Oggi addirittura in realtà questa notazione AISI ha assunto in modo sbagliato il significato stesso di “acciaio inox”, quando in realtà denomina l’ ”American Iron and Steel Institute”, cioè l’istituto di unificazione statunitense per ferro ed acciaio. Ciò è accaduto perchè questo ente ha codificato i diversi tipi di acciaio tramite una sigla a tre cifre, con l’eventuale aggiunta di una lettera.
La serie che inizia con il numero 3, come l’AISI 304 e 316, indica l’acciaio austenitico al cromo-nichel e cromo-nichel-molibdeno, mentre quella che inizia con il 4, come l’AISI 430, gli acciai ferritici o martensitici al cromo.
L’AISI 304, austenitico, è costituito da cromo e nichel, è resistente alla corrosione, non temperabile e leggermente magnetico solo se lavorato a freddo. Solitamente viene usato per diversi impieghi come nell’industria alimentare, negli utensili da cucina o negli elementi architettonici decorativi.

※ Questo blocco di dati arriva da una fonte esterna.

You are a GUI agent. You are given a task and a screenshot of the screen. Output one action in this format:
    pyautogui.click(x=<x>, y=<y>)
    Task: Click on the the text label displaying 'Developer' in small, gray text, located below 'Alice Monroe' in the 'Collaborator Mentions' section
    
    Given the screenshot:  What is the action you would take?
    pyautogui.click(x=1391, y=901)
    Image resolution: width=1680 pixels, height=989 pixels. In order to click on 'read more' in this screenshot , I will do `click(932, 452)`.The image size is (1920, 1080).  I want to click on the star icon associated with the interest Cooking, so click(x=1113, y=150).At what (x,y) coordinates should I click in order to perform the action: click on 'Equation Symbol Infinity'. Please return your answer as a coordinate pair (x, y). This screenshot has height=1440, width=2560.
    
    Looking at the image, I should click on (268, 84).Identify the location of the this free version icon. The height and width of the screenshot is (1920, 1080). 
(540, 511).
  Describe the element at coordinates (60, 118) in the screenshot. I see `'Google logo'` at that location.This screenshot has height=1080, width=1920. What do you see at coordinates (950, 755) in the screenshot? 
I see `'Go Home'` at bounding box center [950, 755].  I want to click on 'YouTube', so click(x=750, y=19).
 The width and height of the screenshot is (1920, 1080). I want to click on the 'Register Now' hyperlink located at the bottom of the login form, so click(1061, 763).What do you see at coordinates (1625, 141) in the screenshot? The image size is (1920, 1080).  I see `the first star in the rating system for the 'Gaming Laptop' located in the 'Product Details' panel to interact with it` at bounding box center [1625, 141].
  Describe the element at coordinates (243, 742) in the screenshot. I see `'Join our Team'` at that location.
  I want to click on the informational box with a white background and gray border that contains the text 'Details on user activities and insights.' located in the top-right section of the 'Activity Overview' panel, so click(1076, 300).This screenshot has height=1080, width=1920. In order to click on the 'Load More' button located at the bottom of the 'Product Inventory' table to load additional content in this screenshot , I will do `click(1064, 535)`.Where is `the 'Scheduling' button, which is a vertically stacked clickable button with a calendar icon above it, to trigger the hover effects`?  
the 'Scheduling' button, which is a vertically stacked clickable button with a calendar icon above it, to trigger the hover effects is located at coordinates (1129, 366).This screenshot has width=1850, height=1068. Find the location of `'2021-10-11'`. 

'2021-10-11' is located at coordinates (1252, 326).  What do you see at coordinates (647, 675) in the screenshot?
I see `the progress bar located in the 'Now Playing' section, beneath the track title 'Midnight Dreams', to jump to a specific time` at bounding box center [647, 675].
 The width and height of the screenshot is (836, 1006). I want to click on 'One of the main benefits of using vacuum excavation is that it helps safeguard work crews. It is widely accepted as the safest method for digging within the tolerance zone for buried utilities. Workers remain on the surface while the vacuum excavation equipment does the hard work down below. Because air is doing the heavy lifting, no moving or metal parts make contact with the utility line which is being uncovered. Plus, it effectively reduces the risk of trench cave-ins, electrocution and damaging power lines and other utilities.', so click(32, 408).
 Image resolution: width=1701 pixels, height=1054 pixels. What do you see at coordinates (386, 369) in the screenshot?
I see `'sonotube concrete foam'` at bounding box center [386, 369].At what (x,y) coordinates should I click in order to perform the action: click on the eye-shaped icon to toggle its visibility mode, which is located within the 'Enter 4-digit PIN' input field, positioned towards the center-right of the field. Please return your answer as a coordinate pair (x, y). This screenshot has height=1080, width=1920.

L’AISI 316, come il 304 è austenitico, ma è formato da cromo, nichel e molibdeno. L’aggiunta di questo ultimo elemento lo rende ancora più resistente alla corrosione e per questo viene usato per attrezzature a contatto con l’atmosfera marina o l’acqua.
Infine l’AISI 430, è un acciaio inox ferritico al cromo, il quale è magnetico, temperabile e di facile lavorabilità. Inoltre è molto resistente alle soluzioni alcaline degli acidi organici e agli agenti atmosferici e resiste all’ossidazione fino a 800° C.